The etiology of intrahepatic cholestasis of pregnancy (ICP) involves various factors such as environmental factors, hormonal balance, and genetic components. The relation of the genetic factors lead to the various prevalence rates among different ethnic groups. It has been reported that the prevalence in Caucasians in Europe, United States, Canada, and Australia ranges from 0.1% to 1.5% [
1]. On the other hand, much fewer number of cases have been reported in Asian countries [
2]. Symptoms include itching, particularly of the palms and feet, and jaundice.
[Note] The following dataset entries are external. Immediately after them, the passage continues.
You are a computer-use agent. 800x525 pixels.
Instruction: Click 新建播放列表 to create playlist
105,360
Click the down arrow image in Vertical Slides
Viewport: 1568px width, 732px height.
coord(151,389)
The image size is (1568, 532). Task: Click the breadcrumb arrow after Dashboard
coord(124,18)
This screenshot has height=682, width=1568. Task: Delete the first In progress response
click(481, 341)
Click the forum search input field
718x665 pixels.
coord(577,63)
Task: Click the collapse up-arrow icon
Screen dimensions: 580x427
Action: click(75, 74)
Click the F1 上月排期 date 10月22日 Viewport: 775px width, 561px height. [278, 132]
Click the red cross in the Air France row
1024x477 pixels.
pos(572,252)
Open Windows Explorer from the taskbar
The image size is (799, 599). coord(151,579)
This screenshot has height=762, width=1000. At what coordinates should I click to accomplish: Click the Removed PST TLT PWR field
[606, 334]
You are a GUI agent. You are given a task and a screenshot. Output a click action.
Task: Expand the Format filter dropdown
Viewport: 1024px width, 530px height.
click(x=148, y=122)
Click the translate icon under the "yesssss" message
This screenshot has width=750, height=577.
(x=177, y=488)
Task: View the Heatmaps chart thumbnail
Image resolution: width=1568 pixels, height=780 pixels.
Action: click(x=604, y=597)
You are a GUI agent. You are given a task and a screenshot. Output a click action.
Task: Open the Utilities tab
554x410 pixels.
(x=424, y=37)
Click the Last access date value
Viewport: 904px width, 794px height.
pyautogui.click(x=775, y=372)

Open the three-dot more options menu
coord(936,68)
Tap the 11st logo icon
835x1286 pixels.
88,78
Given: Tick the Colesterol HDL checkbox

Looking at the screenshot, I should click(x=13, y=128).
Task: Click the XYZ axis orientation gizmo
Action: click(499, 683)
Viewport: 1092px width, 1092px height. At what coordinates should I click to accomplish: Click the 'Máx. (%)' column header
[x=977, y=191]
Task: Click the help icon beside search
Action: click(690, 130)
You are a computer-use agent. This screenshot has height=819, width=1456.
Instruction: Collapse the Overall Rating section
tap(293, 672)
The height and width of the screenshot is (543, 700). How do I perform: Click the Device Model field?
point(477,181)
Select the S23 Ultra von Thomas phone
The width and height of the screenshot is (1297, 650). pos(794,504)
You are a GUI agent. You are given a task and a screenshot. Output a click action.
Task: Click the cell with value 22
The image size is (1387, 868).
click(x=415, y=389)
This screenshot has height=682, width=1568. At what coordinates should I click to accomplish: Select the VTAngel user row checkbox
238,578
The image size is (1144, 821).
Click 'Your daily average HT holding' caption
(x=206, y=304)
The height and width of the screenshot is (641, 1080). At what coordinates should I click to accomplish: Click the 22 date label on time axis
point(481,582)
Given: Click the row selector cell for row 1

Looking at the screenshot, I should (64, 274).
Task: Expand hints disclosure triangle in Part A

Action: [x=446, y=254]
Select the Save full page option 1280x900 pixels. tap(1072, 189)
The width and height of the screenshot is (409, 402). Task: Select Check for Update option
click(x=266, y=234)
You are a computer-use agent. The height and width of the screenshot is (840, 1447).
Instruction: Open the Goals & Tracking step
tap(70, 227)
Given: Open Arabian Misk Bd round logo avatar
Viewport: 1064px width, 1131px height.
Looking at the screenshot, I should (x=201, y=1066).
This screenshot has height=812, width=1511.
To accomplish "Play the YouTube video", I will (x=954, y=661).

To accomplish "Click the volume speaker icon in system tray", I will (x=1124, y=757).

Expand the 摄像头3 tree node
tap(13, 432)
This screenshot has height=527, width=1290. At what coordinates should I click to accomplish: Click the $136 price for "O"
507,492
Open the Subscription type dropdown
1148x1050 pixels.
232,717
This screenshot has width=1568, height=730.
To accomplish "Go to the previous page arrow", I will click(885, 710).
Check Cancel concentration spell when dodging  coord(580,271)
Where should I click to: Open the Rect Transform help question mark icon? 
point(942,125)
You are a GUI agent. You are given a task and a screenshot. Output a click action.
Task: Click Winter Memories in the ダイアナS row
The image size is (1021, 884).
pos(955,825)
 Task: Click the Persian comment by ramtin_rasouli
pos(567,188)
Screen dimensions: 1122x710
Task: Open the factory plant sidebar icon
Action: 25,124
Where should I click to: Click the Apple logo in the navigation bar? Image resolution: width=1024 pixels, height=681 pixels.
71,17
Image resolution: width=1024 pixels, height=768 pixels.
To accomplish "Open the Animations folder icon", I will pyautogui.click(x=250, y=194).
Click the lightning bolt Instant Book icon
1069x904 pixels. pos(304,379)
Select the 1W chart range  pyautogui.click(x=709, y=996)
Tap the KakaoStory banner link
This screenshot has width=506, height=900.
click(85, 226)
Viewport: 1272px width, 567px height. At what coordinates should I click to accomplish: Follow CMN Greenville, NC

Fetal consequences of ICP include spontaneous preterm labor, fetal distress, and intrauterine death due to increased levels of serum bile acids [
1‐
5]. Biochemical analysis shows a mild increase in transaminases, bilirubin, other biliary enzymes, and serum bile acids levels of >10 μmol/L [
6,
7]. In addition, the level of cytotoxic bile acids, such as chenodeoxycholic acid, increases 10-100 times higher than the normal level. Symptoms and serum abnormalities abate after delivery; however, recently, reviews have reported that ICP is also related to an increased risk of developing hepatobiliary diseases later in life [
8]. More recently, results of comprehensive analysis of genetic variation in ICP have been reported, and common variations around
ABCB4 and
ABCB11 encoding multidrug resistance protein 3 (MDR3) and bile salt export pump (BSEP), respectively, have been reported as key factors [
1,
6]. Similar results have been reported that
ABCB4[
9‐
13] and
ABCB11[
14] have significant relationships with the etiology of ICP. The combination of these mutations has been reported to be related to severe ICP. For example, the combination of homozygous polymorphisms in
ABCB11 at the complementary DNA position 1331 with a thymine replaced by a cytosine (1331 T > C, rs2287622), leading to an exchange from valine to alanine (V444A), and in
ABCB4 at position 959 in exon 9 with a cytosine replaced by a thymine (959 C > T), leading to an exchange of serine to phenylalanine (S320F), and some other synonymous SNPs are considered to be related to the etiology of severe type of ICP [
15]. Further analysis has shown that the association of 1331 T > C (rs2287622) was also driven by other SNP (rs3815676) [
1]. Therefore, these genetic variations may contribute to the difference of the occurrence in ethnic groups and further studies will clarify the more accurate contributions of each variation, since these SNPs have also been found in general population [
16‐
18]. Here, we report the first case of a Japanese woman diagnosed with ICP based on severe pruritis, increased levels of bile acid and hepatobiliary enzymes, and successfully treated with ursodeoxycholic acid (UDCA) preventing fetal death and clinical symptoms as well. The genetic sequence analysis showed a homozygous polymorphism in
ABCB11 at 1331 T > C leading to V444A that is often reported in the conditions [
1,
15]. Furthermore, another synonymous single-nucleotide polymorphism in
ABCB4 (504 C > T, rs1202283, N168N) was combined in our patient that have never been reported the association with this disease. Based on these results, we concluded our case as a first Japanese case of severe ICP with mutations in
ABCB11 and
ABCB4. Further study will help us to find and appropriately treat patients preventing fetal death and clinical symptoms.